■ **EXERCISE INSTRUCTIONS**:
Output everything in the data exactly, leaving the pictures out.

■ **INFORMATION SHOWN**:
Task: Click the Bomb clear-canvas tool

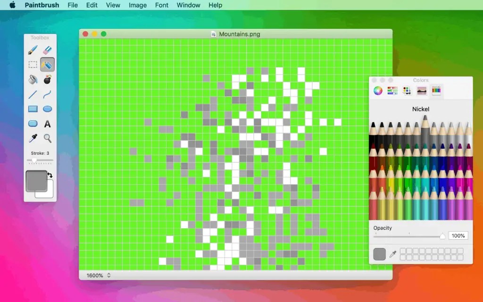Action: [48, 79]
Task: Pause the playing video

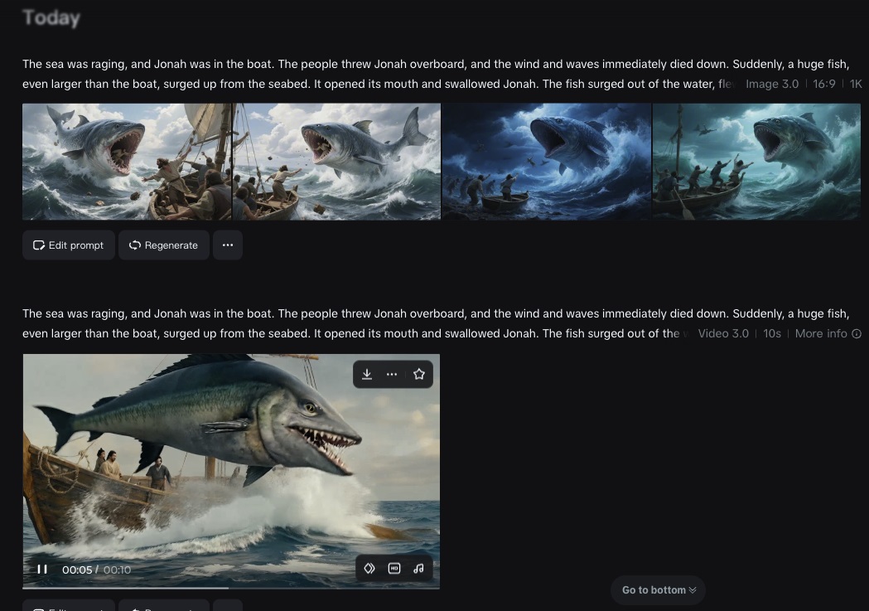Action: (41, 569)
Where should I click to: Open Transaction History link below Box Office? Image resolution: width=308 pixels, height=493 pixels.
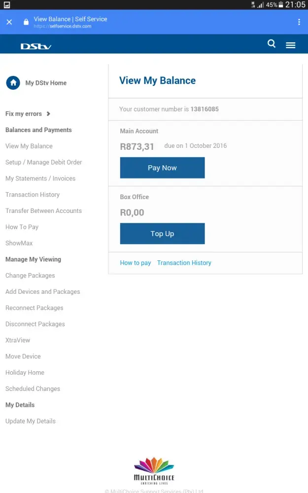(x=184, y=263)
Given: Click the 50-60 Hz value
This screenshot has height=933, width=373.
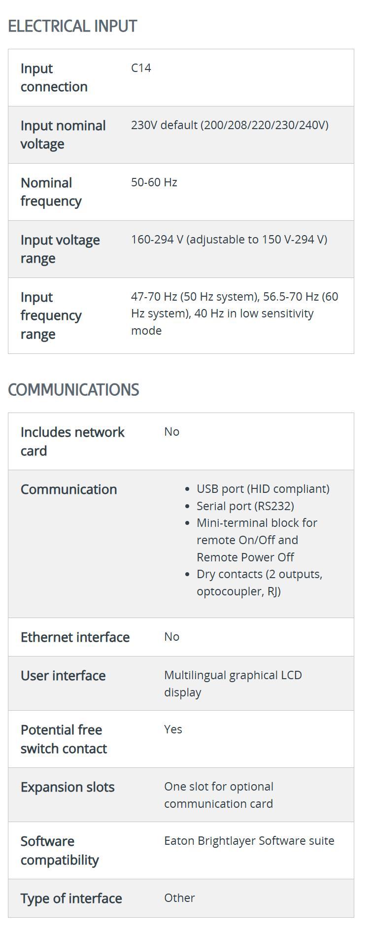Looking at the screenshot, I should 154,182.
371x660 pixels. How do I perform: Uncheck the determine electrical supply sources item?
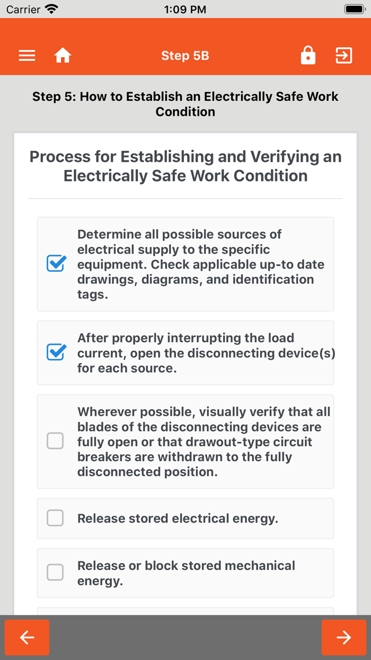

■ **COMPLETED TASK**:
Task: Click the Bomb clear-canvas tool

Action: [48, 79]
Task: Pause the playing video

Action: (41, 569)
Where should I click to: Open Transaction History link below Box Office? Image resolution: width=308 pixels, height=493 pixels.
(x=184, y=263)
Given: Click the 50-60 Hz value
This screenshot has height=933, width=373.
Looking at the screenshot, I should 154,182.
371x660 pixels. How do I perform: Uncheck the determine electrical supply sources item?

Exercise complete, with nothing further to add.